Think about that. Therapists know they can’t solve any patient’s problem until they understand the story hidden behind the problem.

Now, please don’t think I’m saying sales organizations need therapy, or that sales executives like having problems!

What I want you to get is the idea that when someone is not doing what you want them to, there is a problem behind the problem. If the sales training doesn’t stick, if salespeople are not following the process, that is not the real problem.

The real problem is lurking behind it some where. Perhaps hidden measures or incentives will penalize them, or perhaps they are afraid.

Managers tend to blame sales problems on the fact that salespeople’s work is done out of site, they generally crave independence, so you have less control over salespeople than other employees. However, those are not the main issue.

The main issue for making the sales funnel flow faster is finding what the real problem is.  The whole point of process improvement is to understand the problem behind the problem so you can address it and fix it once and for all.

There is no other way to succeed in the long term.

Examples of Not Knowing the Problem Behind the Sales Problem

There are tons of examples of this in the business world. Here are three to consider (these may be considered entertaining, unless you are one of the people who had to live through them!)

  • Forecast Accuracy vs Volume of Opportunity
    One talented Sales VP in a large technical services business told me how his company president spent over a million dollars on a CRM system because he was frustrated with poor forecast accuracy.

    Unfortunately, forecast accuracy was not the real problem.

    When the CRM project was finished, the president got his accurate forecast. Trouble is, it projected less than half of what the business plan called for.
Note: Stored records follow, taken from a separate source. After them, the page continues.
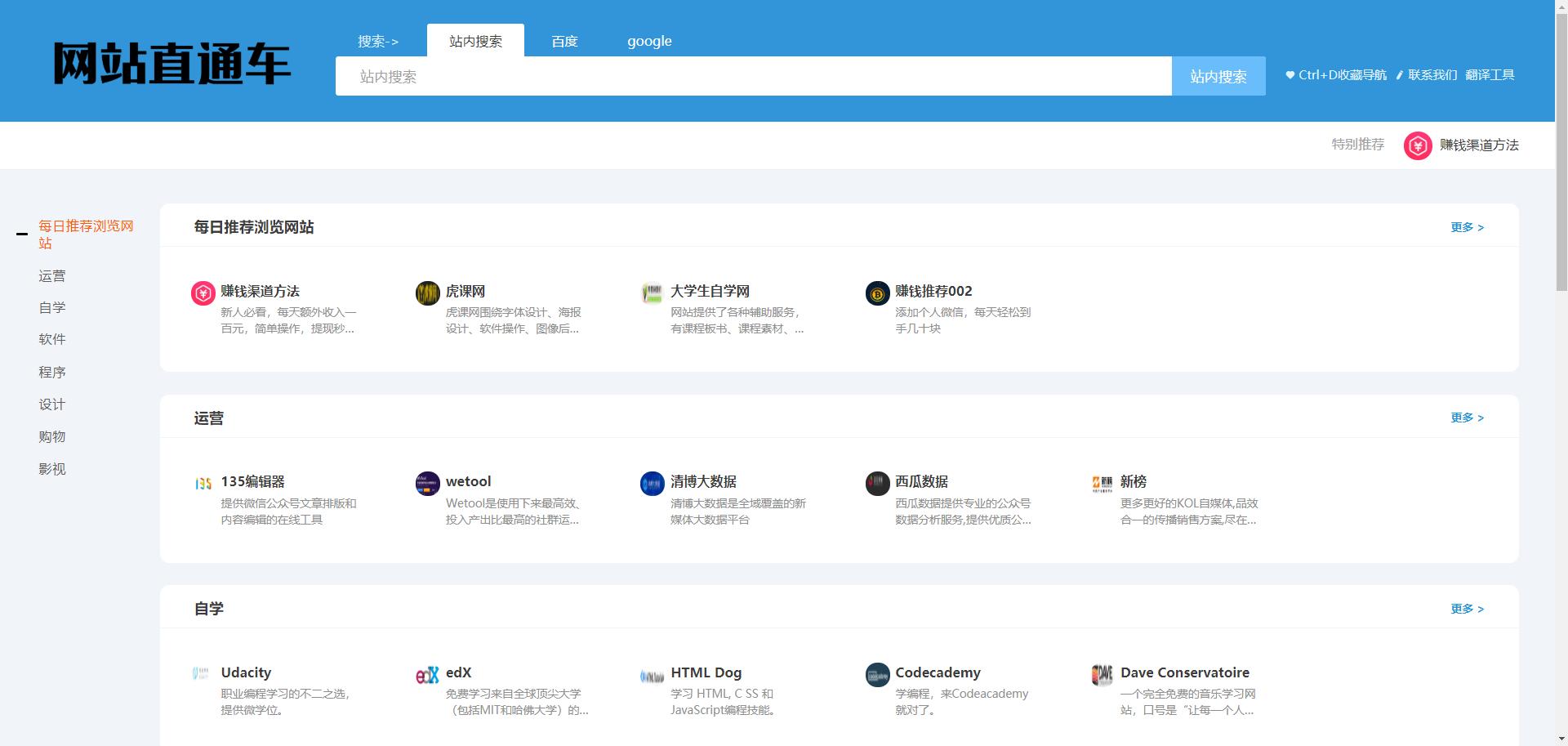Select 设计 in the left sidebar
The width and height of the screenshot is (1568, 746).
tap(52, 404)
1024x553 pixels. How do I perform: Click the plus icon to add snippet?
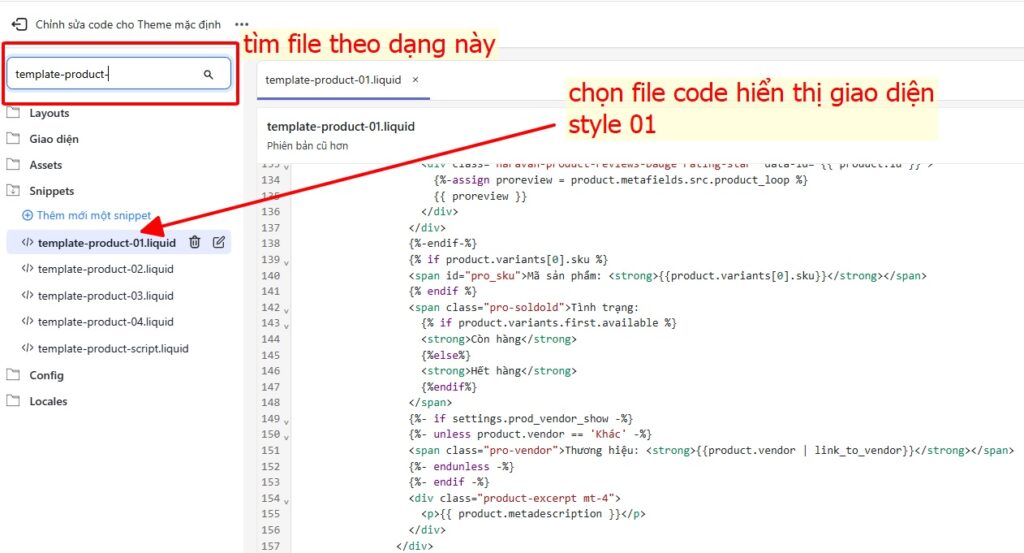28,215
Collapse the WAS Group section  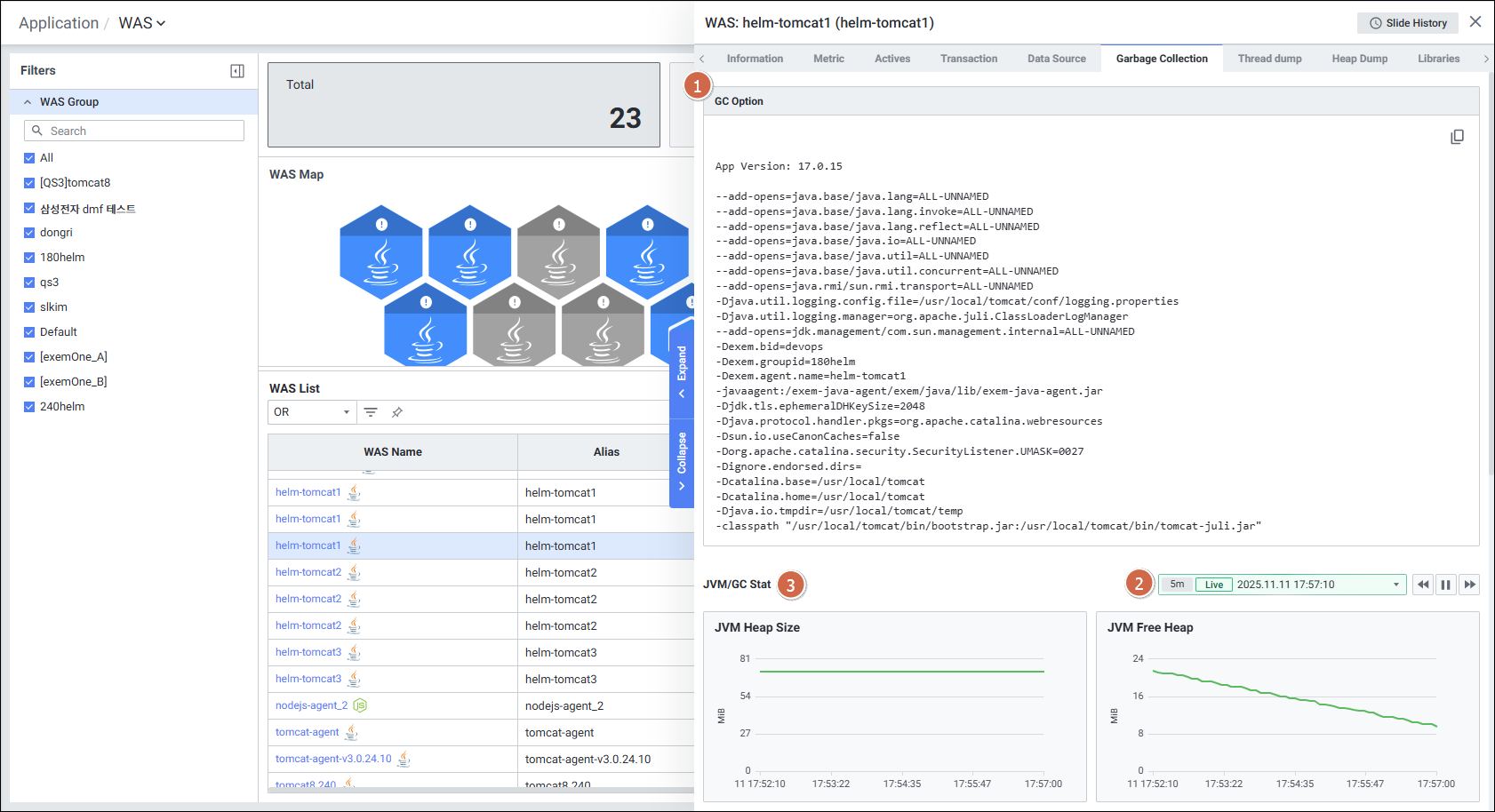[x=28, y=102]
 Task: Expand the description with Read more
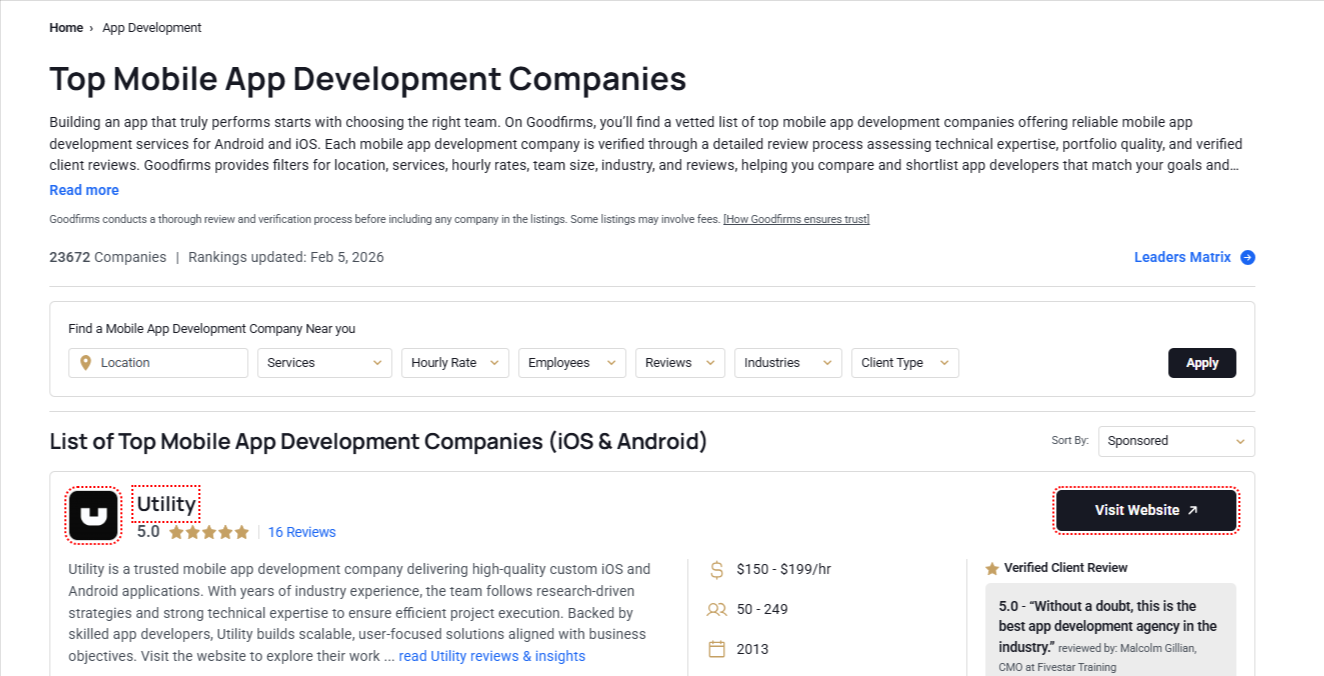pyautogui.click(x=84, y=190)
Layoffs ensued.

  • Closing Skill, vs Defining Your Terms
    Another time I was a sales trainer called in to an electrical utility company. The sales team wasn't making the numbers, the pipeline was full, so management at the company believed their salespeople “didn’t know how to close."
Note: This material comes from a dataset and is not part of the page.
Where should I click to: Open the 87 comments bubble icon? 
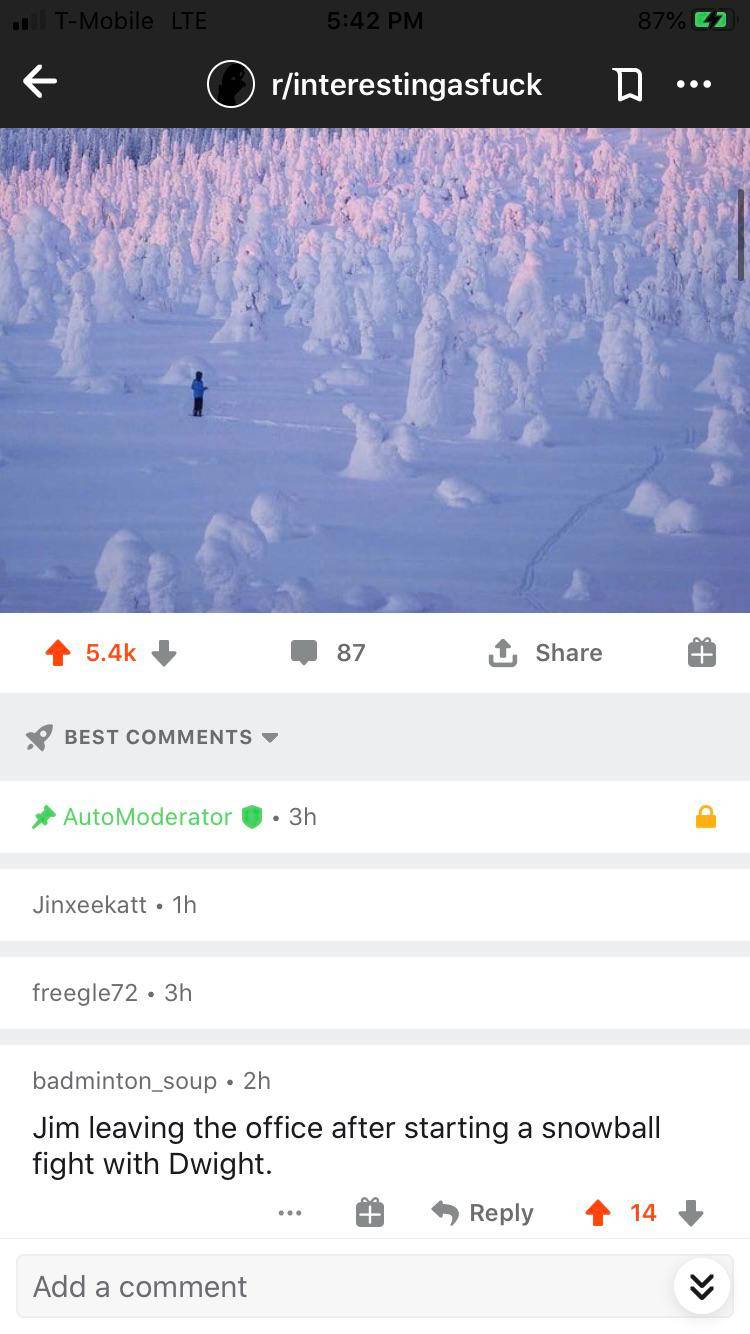tap(304, 653)
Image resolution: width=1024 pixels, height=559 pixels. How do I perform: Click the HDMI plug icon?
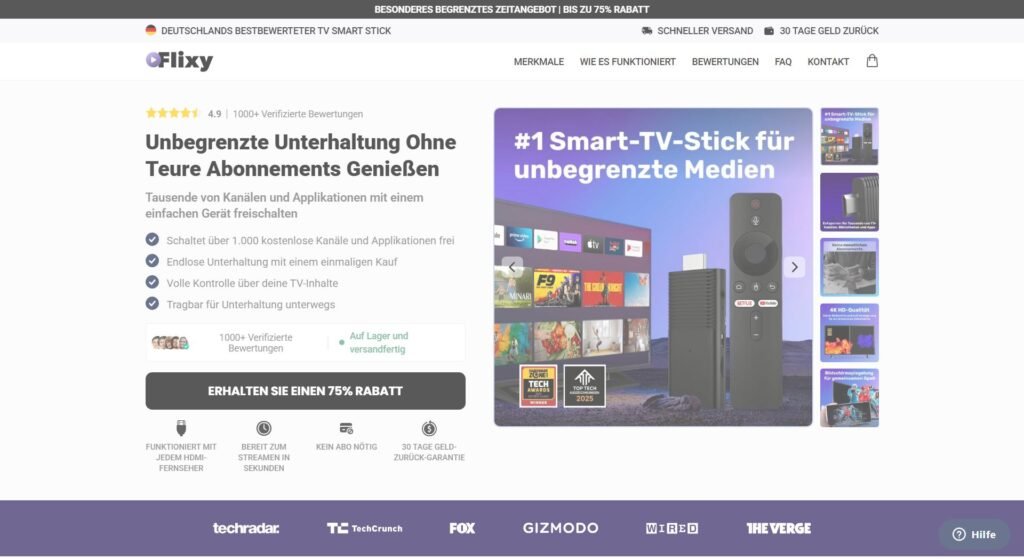point(181,428)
    Needless to say, closing skill was not the problem.

    A few minutes discussion with the salespeople revealed there was almost nothing in common with the deals in their sales funnel. The real problem was that no one in the company had actually settled on what a qualified sales opportunity actually was.  Once we helped them do that, the close ratio moved from less than 15% to almost 50% in a matter of weeks.

    Of course, the sales pipeline that once appeared full was now meager. Understanding the realities of the situation enabled the team to deal with it effectively.

  • Selling Activity vs Having Ready Prospects
    In a third example, the senior executive of a software company observed that salespeople were often able to close orders shortly after prospects conducted proof of concept installations. The executive concluded that his problem was salespeople should do more proof of concept installations.

    Proof of concept installs are expensive and time consuming because they are customized to the prospect’s environment. Never the less, the executive initiated a program to give salespeople big bonuses when their prospects agreed to do them.

    Needless to say, salespeople complied. Costs went up, salespeople got bonuses, but revenue did not increase. Lots of companies can be talked into doing a proof of concept if someone else is paying the freight. The real problem was finding more prospects who were ready to buy the system in the first place.

In each of these cases, smart, well-educated, well intentioned people did not understand what they were dealing with. They dealt with the apparent problem, but were defeated by the underlying issue behind it.

This happens so often in sales and marketing, doesn’t it make you wonder whether executives might actually like having these problems?